Projects | Yuichi Shiraishi

Creating a Cutting-Edge Analytical Platform for Cancer Genome Interpretation

A key strength of genome analysis lies in its ability to uncover the fundamental principles underlying biological phenomena and disease directly from large-scale sequence data. Advances in sequencing technologies have made it possible to generate genome-wide data at unprecedented throughput. Such data, however, are inherently obtained as fragmented pieces of information. As a result, particularly in cancer, where diverse and complex genomic alterations accumulate and overlap, computational approaches that reconstruct and interpret the genome are essential. Moreover, the continuous evolution of sequencing technologies necessitates the ongoing development of new analytical methods capable of fully realizing the potential of rapidly evolving sequencing data.

We have developed a series of core algorithms and software for cancer genome analysis, forming an integrated analytical platform. These include a Bayesian framework for high-precision detection of somatic mutations (EBCall; Shiraishi Y et al., Nucleic Acids Res, 2013), methods for identifying splicing-associated variants through the integration of transcriptome data (SAVNet; Shiraishi Y et al., Genome Res, 2018; PCAWG et al., Nature, 2020), and machine-learning–based approaches for somatic mutational signatures (Shiraishi Y et al., PLoS Genet, 2015).

More recently, we have focused on developing analytical methods for the detection and interpretation of complex structural variants that have become accessible only with the advent of long-read sequencing technologies (Shiraishi Y et al., Nucleic Acids Res, 2023; Nakamura W et al., npj Genom Med, 2024). In addition, we are developing novel analytical approaches tailored to previously intractable genomic regions, such as centromeres, often referred to as the “genomic dark matter”, that have remained largely inaccessible to conventional analyses due to technical limitations (Shiraishi Y et al., bioRxiv, 2025). Through these efforts, we aim to establish an advanced analytical platform that enables a deeper and more comprehensive understanding of the cancer genome.

Knowledge Discovery from Large-Scale Public Data

As genomic medicine continues to be implemented in clinical practice, a wide variety of omics data are being generated and accumulated on a daily basis in both research and medical settings. At the same time, how to efficiently and comprehensively extract new knowledge from the rapidly growing volume of public data has emerged as a major challenge worldwide.

To address this challenge, we aim to build analytical frameworks that enable the autonomous discovery of knowledge from large-scale datasets. Specifically, by integratively analyzing transcriptome data from hundreds of thousands of samples, we have developed a novel screening approach that systematically identifies pathogenic variants that have been overlooked by conventional methods (Shiraishi Y et al., Nat Commun, 2022; Iida N et al., Nat Commun, 2025). These methodological advances are being translated into diagnostic and therapeutic applications through close collaboration with clinical and research partners.

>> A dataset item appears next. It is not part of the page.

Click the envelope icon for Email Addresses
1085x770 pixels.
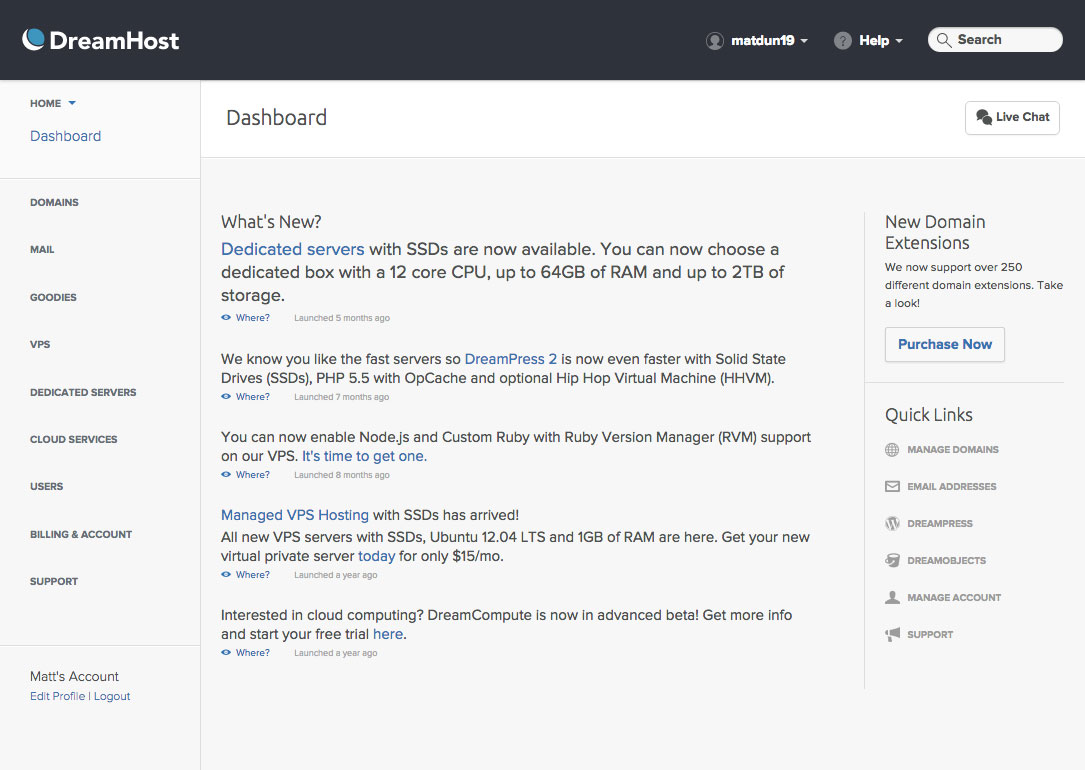click(x=892, y=487)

More recently, we have begun to explore the integration of large language models (LLMs) directly into the research process itself, with the goal of bridging data analysis, knowledge integration, and hypothesis generation. By combining data-driven science with AI technologies, we aim to establish a next-generation platform for knowledge creation in cancer research and genomic medicine.

Cancer Genome Analysis Platform

I have worked on developing cancer genome analytical pipeline, Genomon, and have contributed to detections of a number of novel cancer drivers in myelodysplasia (Yoshida, Sanada, Shiraishi et al., Nature, 2011), kidney cancers (Sato, Yoshizato, Shiraishi et al., Nature Genetics, 2013), adult T cell leukemia/lymphoma (Kataoka K, Nagata Y, Kitanaka A, Shiraishi Y et al., Nature Genetics, 2015) and so on. Furthermore, we have identified common aberration of an immune checkpoint gene in multiple cancers (Kataoka K, Shiraishi Y et al., Nature, 2016) through pan-cancer analysis. Also, we have developed a software for generating dynamic reports that are frequently necessary for the post-analytical phases of cancer genome studies (Okada et al., bioRxiv, 2017).

Now, the bioinformatics community is rapidly shifting to use cloud computing, which is highly expected to enhance sharing of the excessive amount of sequencing data rapidly accumulating all over the world, as well as analytical workflows developed by each research institute. I’m very interested in devising an effective framework for using cloud computing to cancer genome sequencing data.